I am slowly adjusting to the 14-15 hour time difference, and getting to the point where I am not awake in the middle of the night for hours, like I was the first several nights. I am awake far earlier than I would be in Portland, as our hosts have three children with very early schedules, and the very busy road outside the apartment where we are staying is constantly noisy, especially after dawn. The road is a brand new experiment for Delhi. It is called a BRT, and Delhi-ites are acronym crazy, yet I don’t know the meanings of a lot of the acronyms. The road is divided into lanes: one for cars, scooters, motorcycles and autorickshaws, one for buses, one for bicyclists and cycle rickshaws, and sidewalks for pedestrians. Apparently the car-driving locals (5-10% of the population) aren’t happy about it, as it is becomes very congested. It is not strictly obeyed, and many motorcycles and scooters (and even cars we are told!) will use the bicycle lane, much to the danger of the poor bicyclists. There are traffic security personnel at the crosswalks during the day, and I was afraid of getting a ticket for jaywalking, only to realize that the security were there to try to get the cars to stop when the crosswalk turned green, because the cars don’t on their own.

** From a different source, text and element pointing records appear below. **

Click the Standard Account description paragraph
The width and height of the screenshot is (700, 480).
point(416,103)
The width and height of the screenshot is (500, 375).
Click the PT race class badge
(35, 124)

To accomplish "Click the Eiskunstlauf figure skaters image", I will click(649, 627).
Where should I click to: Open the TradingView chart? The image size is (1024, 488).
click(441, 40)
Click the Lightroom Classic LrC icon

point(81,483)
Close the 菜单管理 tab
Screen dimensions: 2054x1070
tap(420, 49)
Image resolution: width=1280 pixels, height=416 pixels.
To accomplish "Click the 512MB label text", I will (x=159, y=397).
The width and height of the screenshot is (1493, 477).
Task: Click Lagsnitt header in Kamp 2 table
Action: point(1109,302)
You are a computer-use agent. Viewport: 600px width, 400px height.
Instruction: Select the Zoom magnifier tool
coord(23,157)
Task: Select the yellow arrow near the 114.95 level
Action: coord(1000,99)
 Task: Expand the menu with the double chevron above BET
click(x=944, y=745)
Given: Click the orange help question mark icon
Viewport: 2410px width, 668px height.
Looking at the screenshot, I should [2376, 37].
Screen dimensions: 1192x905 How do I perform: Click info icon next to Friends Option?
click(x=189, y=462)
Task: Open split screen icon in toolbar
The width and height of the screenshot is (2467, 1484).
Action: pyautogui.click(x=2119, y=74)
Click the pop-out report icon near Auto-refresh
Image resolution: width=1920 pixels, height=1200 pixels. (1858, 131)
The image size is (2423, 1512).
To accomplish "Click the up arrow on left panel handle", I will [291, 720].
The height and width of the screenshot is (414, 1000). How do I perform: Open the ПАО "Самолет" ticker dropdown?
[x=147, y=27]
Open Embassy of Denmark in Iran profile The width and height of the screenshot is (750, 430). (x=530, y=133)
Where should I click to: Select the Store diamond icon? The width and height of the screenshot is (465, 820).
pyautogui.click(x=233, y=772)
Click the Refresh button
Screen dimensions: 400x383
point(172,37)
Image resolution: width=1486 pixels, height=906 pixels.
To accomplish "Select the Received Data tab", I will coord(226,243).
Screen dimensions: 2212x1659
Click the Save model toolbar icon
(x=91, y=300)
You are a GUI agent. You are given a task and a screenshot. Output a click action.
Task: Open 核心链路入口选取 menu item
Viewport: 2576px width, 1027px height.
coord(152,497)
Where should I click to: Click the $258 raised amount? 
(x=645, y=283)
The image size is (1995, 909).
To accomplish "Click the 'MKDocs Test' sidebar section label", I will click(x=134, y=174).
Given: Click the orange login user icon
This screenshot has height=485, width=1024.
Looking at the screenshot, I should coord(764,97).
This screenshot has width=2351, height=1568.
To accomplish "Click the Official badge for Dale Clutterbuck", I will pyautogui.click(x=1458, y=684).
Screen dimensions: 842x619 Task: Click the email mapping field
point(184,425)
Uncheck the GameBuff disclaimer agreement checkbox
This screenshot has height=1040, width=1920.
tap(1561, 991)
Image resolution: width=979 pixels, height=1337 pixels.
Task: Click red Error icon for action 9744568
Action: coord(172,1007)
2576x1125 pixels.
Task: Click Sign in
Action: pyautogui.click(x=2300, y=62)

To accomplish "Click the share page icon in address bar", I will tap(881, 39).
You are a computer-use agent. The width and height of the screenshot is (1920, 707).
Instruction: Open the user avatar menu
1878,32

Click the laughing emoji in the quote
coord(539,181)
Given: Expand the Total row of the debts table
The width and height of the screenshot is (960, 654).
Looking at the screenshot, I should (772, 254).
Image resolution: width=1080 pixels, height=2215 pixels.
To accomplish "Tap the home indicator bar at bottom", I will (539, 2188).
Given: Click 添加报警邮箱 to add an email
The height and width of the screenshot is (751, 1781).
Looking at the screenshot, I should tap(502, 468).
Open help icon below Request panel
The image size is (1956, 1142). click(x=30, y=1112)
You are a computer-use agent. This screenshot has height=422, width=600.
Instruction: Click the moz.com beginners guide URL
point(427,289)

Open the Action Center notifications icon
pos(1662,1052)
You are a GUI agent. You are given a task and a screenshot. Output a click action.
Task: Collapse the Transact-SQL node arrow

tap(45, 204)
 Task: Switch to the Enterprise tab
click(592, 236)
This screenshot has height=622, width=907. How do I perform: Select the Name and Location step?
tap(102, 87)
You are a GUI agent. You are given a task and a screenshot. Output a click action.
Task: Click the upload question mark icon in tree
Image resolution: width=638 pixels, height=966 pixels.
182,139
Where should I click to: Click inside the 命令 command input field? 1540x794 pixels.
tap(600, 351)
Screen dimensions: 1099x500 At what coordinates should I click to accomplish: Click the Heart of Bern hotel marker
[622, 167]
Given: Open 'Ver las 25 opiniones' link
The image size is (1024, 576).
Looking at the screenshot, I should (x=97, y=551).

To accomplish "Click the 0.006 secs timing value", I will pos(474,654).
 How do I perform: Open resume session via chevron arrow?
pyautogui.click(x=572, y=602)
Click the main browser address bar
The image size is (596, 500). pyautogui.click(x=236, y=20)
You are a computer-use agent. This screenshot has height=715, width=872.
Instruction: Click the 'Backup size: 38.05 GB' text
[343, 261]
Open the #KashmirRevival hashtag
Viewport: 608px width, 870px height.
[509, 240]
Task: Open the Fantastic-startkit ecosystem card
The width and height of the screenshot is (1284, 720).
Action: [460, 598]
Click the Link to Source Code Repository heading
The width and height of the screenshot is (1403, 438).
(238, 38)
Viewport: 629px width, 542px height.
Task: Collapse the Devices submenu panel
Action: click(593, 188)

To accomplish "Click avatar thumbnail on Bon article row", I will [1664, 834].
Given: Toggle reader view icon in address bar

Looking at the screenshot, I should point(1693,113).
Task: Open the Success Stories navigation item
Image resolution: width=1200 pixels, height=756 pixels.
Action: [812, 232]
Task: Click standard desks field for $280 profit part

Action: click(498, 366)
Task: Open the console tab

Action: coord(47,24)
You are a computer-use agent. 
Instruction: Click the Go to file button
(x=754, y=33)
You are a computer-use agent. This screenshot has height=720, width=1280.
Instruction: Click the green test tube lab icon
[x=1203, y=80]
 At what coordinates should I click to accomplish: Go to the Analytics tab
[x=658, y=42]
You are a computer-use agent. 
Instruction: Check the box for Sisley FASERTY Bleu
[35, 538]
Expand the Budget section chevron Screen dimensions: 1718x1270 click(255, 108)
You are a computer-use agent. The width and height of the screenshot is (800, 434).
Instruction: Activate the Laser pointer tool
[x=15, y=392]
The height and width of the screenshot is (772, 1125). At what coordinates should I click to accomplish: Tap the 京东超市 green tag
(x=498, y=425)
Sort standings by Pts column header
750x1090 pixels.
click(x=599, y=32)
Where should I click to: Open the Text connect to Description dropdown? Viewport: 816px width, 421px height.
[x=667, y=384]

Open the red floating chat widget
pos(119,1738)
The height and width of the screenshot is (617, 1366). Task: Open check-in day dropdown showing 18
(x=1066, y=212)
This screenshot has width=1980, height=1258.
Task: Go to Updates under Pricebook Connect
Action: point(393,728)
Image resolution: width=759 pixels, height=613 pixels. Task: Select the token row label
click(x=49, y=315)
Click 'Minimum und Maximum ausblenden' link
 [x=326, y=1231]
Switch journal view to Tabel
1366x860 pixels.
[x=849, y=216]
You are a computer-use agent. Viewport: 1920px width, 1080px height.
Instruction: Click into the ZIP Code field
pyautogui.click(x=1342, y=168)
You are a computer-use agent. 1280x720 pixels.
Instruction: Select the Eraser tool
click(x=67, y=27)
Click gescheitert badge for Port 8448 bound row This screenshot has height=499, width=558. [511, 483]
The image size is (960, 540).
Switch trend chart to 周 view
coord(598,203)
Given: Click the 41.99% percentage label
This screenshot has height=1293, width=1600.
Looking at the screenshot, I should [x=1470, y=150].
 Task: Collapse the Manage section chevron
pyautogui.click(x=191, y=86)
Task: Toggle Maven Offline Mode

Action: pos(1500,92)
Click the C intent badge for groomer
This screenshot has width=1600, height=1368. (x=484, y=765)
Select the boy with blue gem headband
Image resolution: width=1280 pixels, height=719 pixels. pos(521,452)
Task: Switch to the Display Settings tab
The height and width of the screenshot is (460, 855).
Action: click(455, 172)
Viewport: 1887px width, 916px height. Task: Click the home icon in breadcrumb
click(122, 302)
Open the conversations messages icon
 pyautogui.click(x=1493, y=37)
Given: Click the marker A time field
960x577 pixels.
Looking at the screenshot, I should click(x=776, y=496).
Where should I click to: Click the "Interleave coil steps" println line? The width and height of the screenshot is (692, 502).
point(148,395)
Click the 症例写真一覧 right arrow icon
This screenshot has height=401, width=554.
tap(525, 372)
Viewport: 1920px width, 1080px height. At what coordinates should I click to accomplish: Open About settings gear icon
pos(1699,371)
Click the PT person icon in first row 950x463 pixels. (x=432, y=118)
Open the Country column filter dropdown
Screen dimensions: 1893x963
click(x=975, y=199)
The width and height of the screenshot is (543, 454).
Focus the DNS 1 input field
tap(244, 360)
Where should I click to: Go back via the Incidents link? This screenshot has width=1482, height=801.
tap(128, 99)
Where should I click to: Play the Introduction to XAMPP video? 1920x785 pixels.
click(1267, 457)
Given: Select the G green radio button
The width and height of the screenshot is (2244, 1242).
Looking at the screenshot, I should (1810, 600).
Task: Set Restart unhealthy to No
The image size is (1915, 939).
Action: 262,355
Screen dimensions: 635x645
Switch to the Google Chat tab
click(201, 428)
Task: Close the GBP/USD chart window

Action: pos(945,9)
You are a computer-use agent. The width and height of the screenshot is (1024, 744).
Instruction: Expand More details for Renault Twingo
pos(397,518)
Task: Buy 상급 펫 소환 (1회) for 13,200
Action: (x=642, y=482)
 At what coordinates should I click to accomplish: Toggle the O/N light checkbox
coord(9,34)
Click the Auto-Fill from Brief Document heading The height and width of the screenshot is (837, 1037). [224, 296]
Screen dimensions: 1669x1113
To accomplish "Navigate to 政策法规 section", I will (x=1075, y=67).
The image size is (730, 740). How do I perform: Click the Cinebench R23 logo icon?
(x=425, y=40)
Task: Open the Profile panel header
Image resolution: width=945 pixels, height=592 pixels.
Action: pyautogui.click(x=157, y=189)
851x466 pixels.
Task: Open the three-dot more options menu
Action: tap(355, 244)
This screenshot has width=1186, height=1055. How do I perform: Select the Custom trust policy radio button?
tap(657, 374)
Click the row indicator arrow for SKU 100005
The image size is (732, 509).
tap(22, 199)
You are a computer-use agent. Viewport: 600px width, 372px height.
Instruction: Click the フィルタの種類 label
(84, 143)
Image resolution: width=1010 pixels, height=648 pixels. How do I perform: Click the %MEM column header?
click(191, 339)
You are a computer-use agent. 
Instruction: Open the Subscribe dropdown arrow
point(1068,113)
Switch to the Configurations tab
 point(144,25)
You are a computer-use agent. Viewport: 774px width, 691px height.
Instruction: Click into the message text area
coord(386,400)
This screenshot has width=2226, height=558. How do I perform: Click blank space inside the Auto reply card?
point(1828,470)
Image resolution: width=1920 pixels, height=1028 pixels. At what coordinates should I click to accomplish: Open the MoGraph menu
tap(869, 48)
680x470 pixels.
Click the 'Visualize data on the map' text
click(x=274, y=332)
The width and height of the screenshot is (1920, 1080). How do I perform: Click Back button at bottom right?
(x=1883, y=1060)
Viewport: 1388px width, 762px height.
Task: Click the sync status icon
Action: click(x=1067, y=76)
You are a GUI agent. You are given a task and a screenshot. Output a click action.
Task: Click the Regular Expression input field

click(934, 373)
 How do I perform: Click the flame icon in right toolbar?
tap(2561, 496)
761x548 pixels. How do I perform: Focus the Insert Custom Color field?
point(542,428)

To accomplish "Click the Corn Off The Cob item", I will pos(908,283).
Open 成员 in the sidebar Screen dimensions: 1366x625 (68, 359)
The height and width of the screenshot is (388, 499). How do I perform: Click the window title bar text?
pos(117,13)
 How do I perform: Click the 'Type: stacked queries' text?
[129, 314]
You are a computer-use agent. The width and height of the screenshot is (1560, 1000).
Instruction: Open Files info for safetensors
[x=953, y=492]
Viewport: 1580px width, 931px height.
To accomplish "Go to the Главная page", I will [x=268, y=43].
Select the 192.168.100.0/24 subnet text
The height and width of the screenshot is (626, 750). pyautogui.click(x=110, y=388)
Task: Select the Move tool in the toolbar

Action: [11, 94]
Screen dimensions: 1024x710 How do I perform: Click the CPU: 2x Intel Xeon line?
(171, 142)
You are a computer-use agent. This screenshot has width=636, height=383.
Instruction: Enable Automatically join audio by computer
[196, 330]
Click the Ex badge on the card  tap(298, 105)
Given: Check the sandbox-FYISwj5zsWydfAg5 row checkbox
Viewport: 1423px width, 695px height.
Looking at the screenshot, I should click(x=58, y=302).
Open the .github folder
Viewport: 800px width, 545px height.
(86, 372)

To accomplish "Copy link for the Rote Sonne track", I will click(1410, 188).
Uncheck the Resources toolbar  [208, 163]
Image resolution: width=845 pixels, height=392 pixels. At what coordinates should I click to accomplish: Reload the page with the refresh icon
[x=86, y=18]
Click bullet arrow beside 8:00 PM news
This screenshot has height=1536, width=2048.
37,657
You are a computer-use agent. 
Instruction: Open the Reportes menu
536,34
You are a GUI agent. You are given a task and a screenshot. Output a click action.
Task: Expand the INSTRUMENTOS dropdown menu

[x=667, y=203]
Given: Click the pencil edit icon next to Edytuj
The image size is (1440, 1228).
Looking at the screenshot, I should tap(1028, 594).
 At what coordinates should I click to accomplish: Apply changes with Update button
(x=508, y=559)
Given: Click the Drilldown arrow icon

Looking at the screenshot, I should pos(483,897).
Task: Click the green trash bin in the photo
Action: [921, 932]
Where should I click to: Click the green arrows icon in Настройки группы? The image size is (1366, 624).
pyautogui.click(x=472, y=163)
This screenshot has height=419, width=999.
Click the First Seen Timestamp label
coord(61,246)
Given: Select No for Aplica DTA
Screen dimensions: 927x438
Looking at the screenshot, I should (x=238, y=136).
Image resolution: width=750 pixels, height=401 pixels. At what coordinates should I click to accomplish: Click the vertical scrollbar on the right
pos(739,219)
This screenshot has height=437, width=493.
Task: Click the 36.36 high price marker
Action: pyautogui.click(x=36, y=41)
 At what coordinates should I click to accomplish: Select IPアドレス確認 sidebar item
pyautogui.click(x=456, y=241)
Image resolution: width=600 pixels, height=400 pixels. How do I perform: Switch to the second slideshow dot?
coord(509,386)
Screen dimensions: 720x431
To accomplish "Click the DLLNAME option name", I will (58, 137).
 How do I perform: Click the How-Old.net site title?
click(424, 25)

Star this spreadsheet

I didn’t see any tickets being handed out, just security putting their hands out to motion to the cars to stop, which they do, after a while.
We have been doing a fair amount of walking, as there are many varied, interesting shopping districts within walking distance of our apartment. Since the autorickshaws charge us a whitey surcharge that doubles the price, and which they won’t budge on, walking is much less of a hassle, if you can handle lots of stares, the smell of open sewers, and you don’t mind negotiating the occasional bull. India now has a Kiehl’s, a Body Shop, and a very fancy local shop along those lines, where small bottles of shampoo or sunscreen lotion are $12 US and petite bars of soap are $4 US. In Delhi you can pay as much or as little as you want for a meal, clothing, household items, you name it. There are options for the poorest workers in society who with a six-day work week might make $80 US a month, and options for the richest, who want to go to a restaurant where the entrees are $30 or more US, and an alcoholic drink might be $20. In some cases the upper-end prices here seem more expensive to me than New York, and certainly Portland, and I think spending an ungodly amount on things is one way upper-class Delhi-ites assert their status.
I have a lot of other things I would like to touch on, but I don’t have the time now. We are off to the train station to buy tickets to Amristar, Punjab, home to the Golden Temple, Sikhism’s holiest site. We are very used to Delhi now, and it would be a very relaxing trip to spend a lot more time here, despite what an incredibibly crowded, noisy, filthy, congested city it is. However, we want to cover a lot of ground on this trip, a lot more than we did five years ago, so we need to shake off inertia and keep moving, although we will probably come back through Delhi on our way to visiting Anjali’s grandmother in Jabalpur, Madhya Pradesh for Christmas.
Everyone take care, and for all of you in Portland, enjoy the snow, I’m sorry I am missing it.